La stratégie de médiation, propose un important projet en direction des publics maternels et élémentaires qui touche en moyenne 25 classes par an. Je continue de la faire monter en exigence en faisant intervenir des artistes dans les classes pour des ateliers de pratiques artistiques. L’idée étant de faire évoluer le regard, la compréhension du geste artistique et le processus artistique auprès des enfants. J’insiste beaucoup sur la question de l’échec.

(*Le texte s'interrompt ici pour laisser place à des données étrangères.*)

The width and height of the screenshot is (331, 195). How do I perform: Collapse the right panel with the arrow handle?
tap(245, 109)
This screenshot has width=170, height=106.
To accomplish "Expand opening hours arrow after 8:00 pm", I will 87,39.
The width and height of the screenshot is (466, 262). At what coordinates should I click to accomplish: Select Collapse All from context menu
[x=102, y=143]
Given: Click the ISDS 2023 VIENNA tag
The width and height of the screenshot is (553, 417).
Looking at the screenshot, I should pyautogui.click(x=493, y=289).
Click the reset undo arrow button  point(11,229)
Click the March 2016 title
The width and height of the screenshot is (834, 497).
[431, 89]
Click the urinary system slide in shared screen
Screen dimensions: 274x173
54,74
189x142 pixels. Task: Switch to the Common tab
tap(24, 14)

Dans ces classes, il est important de faire passer l‘idée que l’œuvre d‘art n’a pas été créée en un quart d’heure mais après des étapes et des étapes d’erreurs et d’essais.
Depuis un an, nous développons des projets de médiation à destination d’un public plus large : collèges, lycées, étudiants.

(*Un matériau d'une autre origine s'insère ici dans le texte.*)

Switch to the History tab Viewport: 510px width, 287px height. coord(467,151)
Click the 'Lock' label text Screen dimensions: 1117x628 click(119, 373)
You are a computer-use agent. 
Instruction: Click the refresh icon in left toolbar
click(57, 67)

Votre structure a-t-elle développé des actions vers les publics dits spécifiques, empêchés ou éloignés ? Quelles sont par exemple vos actions concernant les publics en situation de handicap ? Aujourd’hui, nous travaillons avec des publics des écoles de zones prioritaires. En ce qui concerne les publics des prisons, des hôpitaux, nous n’avons pas l’équipe pour mettre en place ces actions.
Le CACC fait parti du réseau TRAM Ile-de-France. Pouvez-vous nous expliquer ce qu’est Tram et quelles actions communes vous menez ? Le CACC a rejoint le réseau TRAM en 2017, c’est à la fois un gage de qualité, mais aussi de reconnaissance, et la perspective de projets plus étendus. C’est une vraie dynamique. Tram est le réseau des structures d’art contemporain en Ile-de-France (centres d’art contemporain et fondations). Ce réseau promeut les actions en art contemporain d’Ile-de-France, communique sur ses événements et met en lien les structures pour des temps de concertations sur des sujets professionnels. Tous les deux ans, une grande action est mutualisée, par exemple des accueils d’artistes, une thématique d’exposition, créer des marches artistiques entre les structures, etc.
Les navettes Tram sont des bus qui permettent aux particuliers une fois par mois de visiter plusieurs centres d’art de la région.
Pour conclure, quelles sont les perspectives de développement du CACC pour les années à venir ? Avec une communication beaucoup plus rayonnante, le réseau Tram nous permettra de toucher un public francilien plus important et aussi de faire des collaborations d’expositions avec d’autres lieux. Pour 2019, nos préparons une importante exposition sur la question de l’arpentage avec une base au centre d’art et une marche artistique en collaboration avec différents lieux du territoire, pas uniquement des centres d’art mais également des théâtres, des lieux scientifiques, etc. Nous allons réaliser une application pour que le projet perdure au delà de l’exposition. C’est donc un énorme chantier.
Nous avons vraiment cette volonté de continuer à être présent, à proposer des expositions de qualité, petit à petit à augmenter nos moyens de différentes façons mais aussi à maintenir cette dimension de proximité, de convivialité qui caractérise ce lieu, tout en maintenant l’exigence.